◆ **Extracted material**
■ ■ ■ ■ ■

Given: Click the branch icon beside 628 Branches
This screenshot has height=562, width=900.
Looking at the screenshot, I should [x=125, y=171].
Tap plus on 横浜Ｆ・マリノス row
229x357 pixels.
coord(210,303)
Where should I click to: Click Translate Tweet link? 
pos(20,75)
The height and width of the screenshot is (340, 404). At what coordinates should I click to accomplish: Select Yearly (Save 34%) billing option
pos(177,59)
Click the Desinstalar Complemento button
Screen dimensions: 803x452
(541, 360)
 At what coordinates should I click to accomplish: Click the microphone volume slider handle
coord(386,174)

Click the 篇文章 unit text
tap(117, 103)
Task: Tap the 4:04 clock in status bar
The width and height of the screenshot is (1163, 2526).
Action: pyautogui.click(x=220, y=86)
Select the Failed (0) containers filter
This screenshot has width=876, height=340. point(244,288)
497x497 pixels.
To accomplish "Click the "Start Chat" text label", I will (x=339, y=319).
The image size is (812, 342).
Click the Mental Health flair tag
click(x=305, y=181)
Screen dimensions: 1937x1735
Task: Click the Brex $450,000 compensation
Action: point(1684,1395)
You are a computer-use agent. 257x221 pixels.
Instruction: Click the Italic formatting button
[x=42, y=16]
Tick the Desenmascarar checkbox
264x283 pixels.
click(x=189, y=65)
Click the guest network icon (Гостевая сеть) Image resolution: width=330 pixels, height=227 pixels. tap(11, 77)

■ ■ ■ ■ ■

◆ **Assignment**
An exact transcription of the entries is needed, complete to the final line.

◆ **Completed exercise**
Given: Click the branch icon beside 628 Branches
This screenshot has height=562, width=900.
Looking at the screenshot, I should [x=125, y=171].
Tap plus on 横浜Ｆ・マリノス row
229x357 pixels.
coord(210,303)
Where should I click to: Click Translate Tweet link? 
pos(20,75)
The height and width of the screenshot is (340, 404). At what coordinates should I click to accomplish: Select Yearly (Save 34%) billing option
pos(177,59)
Click the Desinstalar Complemento button
Screen dimensions: 803x452
(541, 360)
 At what coordinates should I click to accomplish: Click the microphone volume slider handle
coord(386,174)

Click the 篇文章 unit text
tap(117, 103)
Task: Tap the 4:04 clock in status bar
The width and height of the screenshot is (1163, 2526).
Action: pyautogui.click(x=220, y=86)
Select the Failed (0) containers filter
This screenshot has width=876, height=340. point(244,288)
497x497 pixels.
To accomplish "Click the "Start Chat" text label", I will (x=339, y=319).
The image size is (812, 342).
Click the Mental Health flair tag
click(x=305, y=181)
Screen dimensions: 1937x1735
Task: Click the Brex $450,000 compensation
Action: point(1684,1395)
You are a computer-use agent. 257x221 pixels.
Instruction: Click the Italic formatting button
[x=42, y=16]
Tick the Desenmascarar checkbox
264x283 pixels.
click(x=189, y=65)
Click the guest network icon (Гостевая сеть) Image resolution: width=330 pixels, height=227 pixels. tap(11, 77)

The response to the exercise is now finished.